I think all unreal developer heard at least once something like “Avoid casting in blueprint. Use interfaces”.
If I’m not wrong, the known issue of using casts is that it creates a kind of “hard reference”. This means that the target class of the cast will be loaded to the memory as soon as the caller object is loaded. In the other hand, casts made in C++ or to C++ classes shouldn’t be feared since all the C++ classes are always loaded into the memory regardless. [Edited here]
With that in mind, some questions popped in my mind.
Lets imagine that we have a class A, a class B and a class X.
The class A have a hard reference to the class X.
The class B have a hard reference to the class X too.
My thoughts are the following:
The X class will be loaded twice in the memory?
If this is true, even the lightweight classes should create a mess when referenced by a large number of actors.
They will share the same “block of memory” where X class is allocated?
In this case I don’t see the memory problems when casting/hard referencing classes that will be necessarily loaded like GameInstance or GameMode.
Beyond that, there’s still the processing cost of casting in blueprints. I have no idea of the real impact of this.
Please, feel free to correct any mistake I’ve commit in this post and help me to solve this puzzle. All comments are welcome.
In both c++ and blueprints you can make use of soft object / class pointers.
These will not load a class into memory unless you tell it to.
The thing with blueprints is that any other pointer, I think even disconnected nodes, will count as a “hard reference / dependency” which will be loaded into memory even if the node is never used.
Not unless you have a static property, loading / unloading should be dynamic in all cases afaik. Here is more info on memory management for UObjects:
No. Link I posted has some information about the classes (UClass, CDO) logically they would be loaded once to serve as a template for any object instances such as actors you spawn in a level. Any new actor instance you spawn from such class does take up new memory.
*Edit
Casting does not lead to performance issues. If you are worried about this the unoptimized engine’s source code will make the eyes bleed. Often when you need to retrieve some value from engine source your request will be passed through a ton of classes. You can of course implement your own interfaces where desired, but it is not bad to cast. It is very common to cast Actor classes to pawns, controllers to playercontrollers etc, even on tick. If you do have to cast a lot in your own code it might point at a code design flaw though. Often you can move the related code to the class you cast to, or split functionality up into smaller classes.

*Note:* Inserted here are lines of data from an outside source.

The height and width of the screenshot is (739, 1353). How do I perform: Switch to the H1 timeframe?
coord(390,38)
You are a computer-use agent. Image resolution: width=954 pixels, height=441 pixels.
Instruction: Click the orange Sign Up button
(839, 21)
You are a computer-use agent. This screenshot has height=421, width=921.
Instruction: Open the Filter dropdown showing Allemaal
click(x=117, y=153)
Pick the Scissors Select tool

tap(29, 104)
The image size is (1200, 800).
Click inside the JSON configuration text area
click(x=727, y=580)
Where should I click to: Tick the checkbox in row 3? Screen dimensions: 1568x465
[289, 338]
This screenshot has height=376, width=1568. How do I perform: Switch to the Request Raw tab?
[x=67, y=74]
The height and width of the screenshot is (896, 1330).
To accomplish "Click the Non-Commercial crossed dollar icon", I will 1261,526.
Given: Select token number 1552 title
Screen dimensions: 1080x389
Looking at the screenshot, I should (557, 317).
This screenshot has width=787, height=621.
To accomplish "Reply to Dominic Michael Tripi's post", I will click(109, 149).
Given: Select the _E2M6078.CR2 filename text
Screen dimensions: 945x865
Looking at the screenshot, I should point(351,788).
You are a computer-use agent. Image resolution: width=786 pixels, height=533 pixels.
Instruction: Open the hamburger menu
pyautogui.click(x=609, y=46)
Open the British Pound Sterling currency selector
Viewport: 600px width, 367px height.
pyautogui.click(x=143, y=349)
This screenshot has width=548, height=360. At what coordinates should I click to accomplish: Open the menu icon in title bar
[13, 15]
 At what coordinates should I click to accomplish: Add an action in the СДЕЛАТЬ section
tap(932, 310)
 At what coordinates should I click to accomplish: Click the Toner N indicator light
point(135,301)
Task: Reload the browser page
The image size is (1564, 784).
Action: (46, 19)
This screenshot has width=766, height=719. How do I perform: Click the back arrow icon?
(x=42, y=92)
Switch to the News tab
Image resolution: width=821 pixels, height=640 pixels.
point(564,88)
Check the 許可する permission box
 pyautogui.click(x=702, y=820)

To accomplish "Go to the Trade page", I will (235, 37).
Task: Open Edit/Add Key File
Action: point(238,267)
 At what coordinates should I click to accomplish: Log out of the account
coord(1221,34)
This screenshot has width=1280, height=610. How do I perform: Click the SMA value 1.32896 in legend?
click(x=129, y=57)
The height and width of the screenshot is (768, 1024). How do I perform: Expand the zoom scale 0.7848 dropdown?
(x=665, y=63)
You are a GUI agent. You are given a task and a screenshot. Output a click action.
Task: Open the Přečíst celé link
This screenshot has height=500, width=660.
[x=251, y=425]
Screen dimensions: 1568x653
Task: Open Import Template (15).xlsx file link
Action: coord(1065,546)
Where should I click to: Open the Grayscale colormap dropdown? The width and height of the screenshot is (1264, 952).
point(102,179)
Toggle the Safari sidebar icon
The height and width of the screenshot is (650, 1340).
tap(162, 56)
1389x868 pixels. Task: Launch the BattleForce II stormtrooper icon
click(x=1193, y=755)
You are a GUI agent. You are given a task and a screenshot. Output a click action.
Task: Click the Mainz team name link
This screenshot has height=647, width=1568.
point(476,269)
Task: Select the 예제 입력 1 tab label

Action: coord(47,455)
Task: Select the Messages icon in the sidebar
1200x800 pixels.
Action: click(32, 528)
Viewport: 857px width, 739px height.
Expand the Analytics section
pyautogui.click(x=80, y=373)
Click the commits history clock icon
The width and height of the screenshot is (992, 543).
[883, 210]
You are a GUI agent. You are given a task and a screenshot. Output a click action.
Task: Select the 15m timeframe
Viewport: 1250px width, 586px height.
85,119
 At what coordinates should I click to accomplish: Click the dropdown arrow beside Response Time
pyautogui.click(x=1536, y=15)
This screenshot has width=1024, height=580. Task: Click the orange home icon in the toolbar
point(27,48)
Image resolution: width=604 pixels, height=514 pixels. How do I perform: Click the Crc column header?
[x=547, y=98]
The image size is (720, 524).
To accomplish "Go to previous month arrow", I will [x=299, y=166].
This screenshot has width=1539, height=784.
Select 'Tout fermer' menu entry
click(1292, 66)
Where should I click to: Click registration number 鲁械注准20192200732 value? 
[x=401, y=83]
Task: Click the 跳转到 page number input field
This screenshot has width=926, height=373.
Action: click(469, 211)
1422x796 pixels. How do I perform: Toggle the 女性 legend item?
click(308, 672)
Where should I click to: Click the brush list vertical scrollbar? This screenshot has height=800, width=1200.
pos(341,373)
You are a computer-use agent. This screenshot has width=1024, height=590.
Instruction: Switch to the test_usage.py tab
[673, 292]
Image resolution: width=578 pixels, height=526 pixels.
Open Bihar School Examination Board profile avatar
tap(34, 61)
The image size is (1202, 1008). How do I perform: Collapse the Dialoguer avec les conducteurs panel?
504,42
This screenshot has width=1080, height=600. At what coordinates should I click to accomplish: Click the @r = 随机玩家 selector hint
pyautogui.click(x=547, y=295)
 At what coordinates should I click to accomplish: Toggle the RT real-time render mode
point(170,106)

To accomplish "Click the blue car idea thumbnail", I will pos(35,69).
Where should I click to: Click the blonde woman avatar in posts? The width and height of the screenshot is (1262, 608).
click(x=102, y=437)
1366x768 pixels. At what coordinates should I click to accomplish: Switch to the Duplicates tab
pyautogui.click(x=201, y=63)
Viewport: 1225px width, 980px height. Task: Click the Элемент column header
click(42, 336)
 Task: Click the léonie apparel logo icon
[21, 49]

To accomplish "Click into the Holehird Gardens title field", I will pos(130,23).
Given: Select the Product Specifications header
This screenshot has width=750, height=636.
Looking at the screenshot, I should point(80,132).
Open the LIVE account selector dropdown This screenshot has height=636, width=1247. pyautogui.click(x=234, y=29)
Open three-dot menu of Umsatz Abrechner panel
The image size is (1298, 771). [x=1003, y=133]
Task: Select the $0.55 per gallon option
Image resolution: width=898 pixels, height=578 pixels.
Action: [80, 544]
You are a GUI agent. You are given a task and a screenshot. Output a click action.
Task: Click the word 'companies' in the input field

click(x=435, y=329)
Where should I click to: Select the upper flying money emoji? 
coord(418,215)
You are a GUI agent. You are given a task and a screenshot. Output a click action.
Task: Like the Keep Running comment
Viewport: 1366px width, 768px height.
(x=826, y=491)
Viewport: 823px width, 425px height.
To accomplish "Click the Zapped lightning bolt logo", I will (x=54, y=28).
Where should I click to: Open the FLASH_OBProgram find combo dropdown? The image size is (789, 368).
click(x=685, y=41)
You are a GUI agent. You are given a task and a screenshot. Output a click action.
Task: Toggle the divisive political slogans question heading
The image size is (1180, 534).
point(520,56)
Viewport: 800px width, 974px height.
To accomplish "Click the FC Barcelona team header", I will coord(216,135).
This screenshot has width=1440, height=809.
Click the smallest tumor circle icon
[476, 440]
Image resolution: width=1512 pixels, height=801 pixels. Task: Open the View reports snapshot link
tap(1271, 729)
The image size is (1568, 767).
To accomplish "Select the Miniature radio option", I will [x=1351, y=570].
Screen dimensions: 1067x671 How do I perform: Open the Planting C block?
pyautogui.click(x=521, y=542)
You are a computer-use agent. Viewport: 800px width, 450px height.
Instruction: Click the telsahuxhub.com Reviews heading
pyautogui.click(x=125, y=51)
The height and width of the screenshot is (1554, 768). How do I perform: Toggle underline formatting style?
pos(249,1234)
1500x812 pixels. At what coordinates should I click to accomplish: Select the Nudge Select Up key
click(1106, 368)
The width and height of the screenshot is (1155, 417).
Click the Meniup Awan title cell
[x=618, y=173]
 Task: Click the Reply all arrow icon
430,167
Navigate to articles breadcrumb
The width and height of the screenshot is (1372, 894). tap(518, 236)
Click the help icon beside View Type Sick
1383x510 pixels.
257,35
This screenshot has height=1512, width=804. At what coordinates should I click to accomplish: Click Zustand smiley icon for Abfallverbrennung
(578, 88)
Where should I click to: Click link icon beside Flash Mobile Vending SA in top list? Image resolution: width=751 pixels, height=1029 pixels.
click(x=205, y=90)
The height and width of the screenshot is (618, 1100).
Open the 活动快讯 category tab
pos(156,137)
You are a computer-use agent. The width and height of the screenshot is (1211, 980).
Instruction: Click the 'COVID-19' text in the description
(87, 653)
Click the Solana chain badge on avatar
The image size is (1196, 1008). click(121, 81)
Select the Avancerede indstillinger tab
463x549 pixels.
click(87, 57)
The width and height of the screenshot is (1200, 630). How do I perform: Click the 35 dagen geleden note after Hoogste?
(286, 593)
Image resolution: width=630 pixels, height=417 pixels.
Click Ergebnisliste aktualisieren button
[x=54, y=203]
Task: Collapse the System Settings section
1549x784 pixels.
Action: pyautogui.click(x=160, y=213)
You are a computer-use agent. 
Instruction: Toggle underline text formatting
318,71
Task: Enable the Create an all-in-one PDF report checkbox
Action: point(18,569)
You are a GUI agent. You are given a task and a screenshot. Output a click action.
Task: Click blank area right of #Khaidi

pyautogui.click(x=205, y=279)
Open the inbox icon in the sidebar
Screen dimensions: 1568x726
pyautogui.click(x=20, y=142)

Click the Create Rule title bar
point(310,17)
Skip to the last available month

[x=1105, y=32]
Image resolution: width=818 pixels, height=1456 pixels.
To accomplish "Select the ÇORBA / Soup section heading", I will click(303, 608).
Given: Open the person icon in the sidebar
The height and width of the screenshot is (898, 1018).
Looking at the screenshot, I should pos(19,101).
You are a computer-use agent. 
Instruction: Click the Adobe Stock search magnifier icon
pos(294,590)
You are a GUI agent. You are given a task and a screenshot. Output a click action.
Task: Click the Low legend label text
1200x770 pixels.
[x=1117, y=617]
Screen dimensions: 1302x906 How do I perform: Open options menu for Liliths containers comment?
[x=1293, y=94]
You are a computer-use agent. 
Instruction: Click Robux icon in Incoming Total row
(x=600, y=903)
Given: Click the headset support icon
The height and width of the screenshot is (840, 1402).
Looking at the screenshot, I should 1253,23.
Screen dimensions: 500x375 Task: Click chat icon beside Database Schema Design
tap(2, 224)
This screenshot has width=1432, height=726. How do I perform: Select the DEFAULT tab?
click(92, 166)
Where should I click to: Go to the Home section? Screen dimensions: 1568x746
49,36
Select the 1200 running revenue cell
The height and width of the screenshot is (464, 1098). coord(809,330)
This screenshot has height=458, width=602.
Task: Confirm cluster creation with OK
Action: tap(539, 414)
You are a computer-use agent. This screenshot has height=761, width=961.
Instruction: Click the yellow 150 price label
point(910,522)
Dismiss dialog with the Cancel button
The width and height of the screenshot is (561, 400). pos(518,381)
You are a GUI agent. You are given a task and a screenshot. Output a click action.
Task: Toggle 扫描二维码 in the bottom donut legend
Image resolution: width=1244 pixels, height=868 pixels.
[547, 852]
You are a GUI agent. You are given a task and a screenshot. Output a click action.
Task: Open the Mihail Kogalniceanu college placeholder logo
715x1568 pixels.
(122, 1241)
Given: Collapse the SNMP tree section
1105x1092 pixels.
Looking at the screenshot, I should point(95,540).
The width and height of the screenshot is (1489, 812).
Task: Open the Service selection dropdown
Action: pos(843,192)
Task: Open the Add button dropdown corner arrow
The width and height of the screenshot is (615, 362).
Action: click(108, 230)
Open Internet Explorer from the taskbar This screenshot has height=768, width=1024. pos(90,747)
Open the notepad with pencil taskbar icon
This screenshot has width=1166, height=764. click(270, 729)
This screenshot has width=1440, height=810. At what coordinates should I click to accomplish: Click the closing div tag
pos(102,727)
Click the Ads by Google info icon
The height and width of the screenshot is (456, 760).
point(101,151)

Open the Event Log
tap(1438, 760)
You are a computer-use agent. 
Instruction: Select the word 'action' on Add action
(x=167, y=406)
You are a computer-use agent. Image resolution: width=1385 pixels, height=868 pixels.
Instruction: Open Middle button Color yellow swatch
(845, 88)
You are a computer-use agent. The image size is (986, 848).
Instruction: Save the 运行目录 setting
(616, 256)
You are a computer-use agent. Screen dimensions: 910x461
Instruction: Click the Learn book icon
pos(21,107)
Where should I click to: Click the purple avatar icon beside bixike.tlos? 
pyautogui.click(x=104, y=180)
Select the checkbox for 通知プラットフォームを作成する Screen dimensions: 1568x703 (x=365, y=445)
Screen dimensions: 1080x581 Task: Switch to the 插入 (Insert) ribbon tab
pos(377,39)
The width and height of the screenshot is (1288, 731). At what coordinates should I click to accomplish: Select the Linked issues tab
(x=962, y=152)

Also, when an interface message is received, the Cast still happens but blueprints hide it nicely.
Cast vs Interface: 2 different tools for 2 different jobs. If you wanted to talk to 20 unrelated classes, you cannot rely on casting alone. If you need to talk to 20 unrelated classes with the same interface, then you have a much bigger architectural problem than choosing between the two methods.
Curious, what did you benchmark there? In the editor with all other things running at the same time it’s hard to be accurate… maybe when testing a million runs I don’t know XD.
There’s something else going on with interfaces, in c++ you have to do multiple checks to get a proper interface cast depending on if the interface is blueprint only or not. Extremely frustrating.
Hard to disagree. It’s from an older thread where we tried to gain a deeper understanding about this, it was a 10k loop or something, and rather meaningless, tbh. It does not translate into real life scenario. Especially in blueprints where performance is marred mostly by other things.
I post that picture when someone demonises casting, mostly for dramatic effect.
Since C++ implemented interfaces are compiled in directly in the native class, it may not be obvious, but the unreal generated code does push them to the UClass->Interfaces array just like blueprints, so it should work just fine in all cases.
For example this code :
UCLASS()
class AMyCharacter : public ACharacter
, public IAbilitySystemInterface
, public IGameplayTagAssetInterface
, public ITeamInterface
Bookmarking this, I’m not aware of any recent changes on this but the code I wrote was either for UE4.27 or UE5.0 at that time. When I implemented the code I wrote I had ran into a bug where casting to a c++ interface got null, so I wrote that after digging a bit. The problem case… might have been when a blueprint implements a c++ interface but the c++ base class does not. Something like that.